Today the Relay Workers and I watched Alan Bennett's film The History Boys, a film that I'd been hoping to watch for quite some time. It was a really engaging watch - an excellent script, some really humorous moments and a set of excellent performances from the lead characters.
Set in Sheffield in 1983, the film follows a series of bright Sixth form history students preparing for their Oxbridge entrance exams. The boys have been taught up to the point of the film's opening by the fairly orthodox Mrs Linnott and the maveric Hector, whose input into the boys' education includes teaching poetry, songs and the arts. However, the headmaster of the grammar school where the boys are based decides that a fresh face is needed to give them the 'extra' they need to get through the interview process. Oxford graduate Mr Irwin is recruited, challenging the boys to question traditional interpretations of historical events. Irwin is after 'more than just the facts'. He dismisses their essays as, 'not even bad, just dull,' and sets about feeding them 'gobbets' of information which, he claims, will set them apart from the thousands of other Oxbridge hopefuls. The main plot contrasts the different teaching styles that the boys receive, building up to their Oxbridge interviews.
However, underneath the plot the film poses a number of questions. Perhaps the most important is: what is history and how do we make sense of our lives? The film comes from an atheistic viewpoint, and Christianity is presented as a superstition and repressive influence. Death is a tragic end. Perhaps not surprisingly, then, history is understood as being, in the words of one of the characters, Rudge, 'one thing after another', with no obvious direction. Events happen for no obvious reason. Why one event happens and another does not cannot be rationalised; they are, in the words, of Mrs Linnott 'utterly random'. Events occur as just one direction rooting from 'the junction of a dizzying range of alternatives.'
Perhaps the most powerful scene of the film is where Hector, Irwin and the boys discuss the Holocaust (below). Irwin tries to convince the boys that there is no way of objectively knowing and evaluating history. One of the boys suggests that to 'explain' such unprecedented evil as the death camps of the Holocaust is to 'explain it away'. In other words, to try to find a cause and to blame certain individuals lessens the impact of the event and appears to excuse it. Irwin enthusiastically endorses him, as this suits his subversive and postmodern view of history.Yet to others sat there, not to label the Holocaust as an evil act is offensive. This, perhaps, comes to one of the unresolved questions that the film asks: can any historical event be categorised as evil, given that we have imperfect detail about that event?

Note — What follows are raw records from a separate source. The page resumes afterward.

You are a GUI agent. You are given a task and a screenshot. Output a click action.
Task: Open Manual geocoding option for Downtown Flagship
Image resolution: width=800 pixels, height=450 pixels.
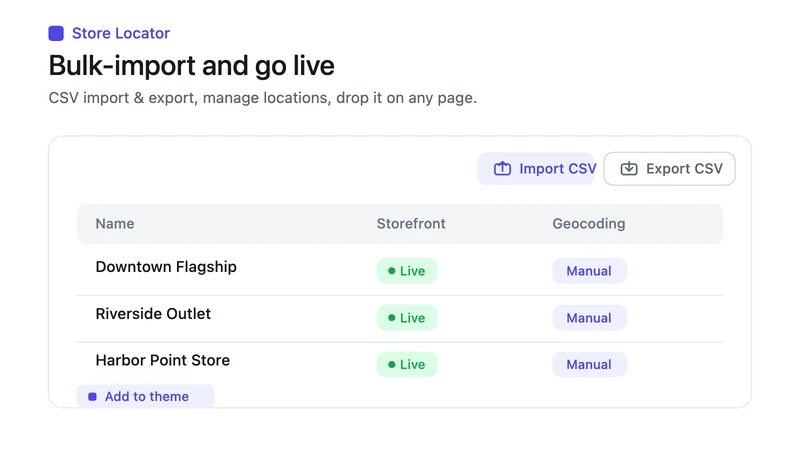coord(589,271)
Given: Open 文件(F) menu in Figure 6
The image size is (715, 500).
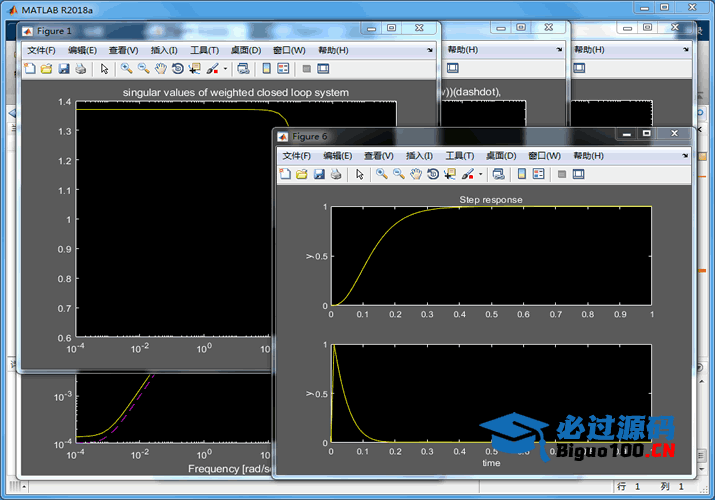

The other question that the film poses is how to make sense of events and how to live in the universe the film portrays. There's a stark difference between the view of history that Irwin espouses and the morality by which he governs his life. He may muddy the waters of right and wrong in his view of history, yet struggles to show the same flexibility in his own morality. (One of the boys asks him, "Reckless, impulsive, immoral - why is there such a difference between the way you teach and the way you live). Perhaps the film points towards a kind of existentialism - of being true to oneself; seen most clearly in the characters of Rudge, who makes decisions for himself and not what others want him to do, and Posner, one of the boys who is coming to grips with his homosexuality. But one cannot help but notice the sadness that most of the characters feel. Hector looks back on his teaching career with sadness, despite having been appreciated by many (I wonder if this might be an autobiographical note from Alan Bennett). The closing scene of the film is also somewhat sad.
The film is fun and I really enjoyed it. It's also a dark glimpse into the mind of the existentialist that lives for the moment, but perhaps also illustrates the in-built uneasiness that atheists have in a world of no moral absolutes.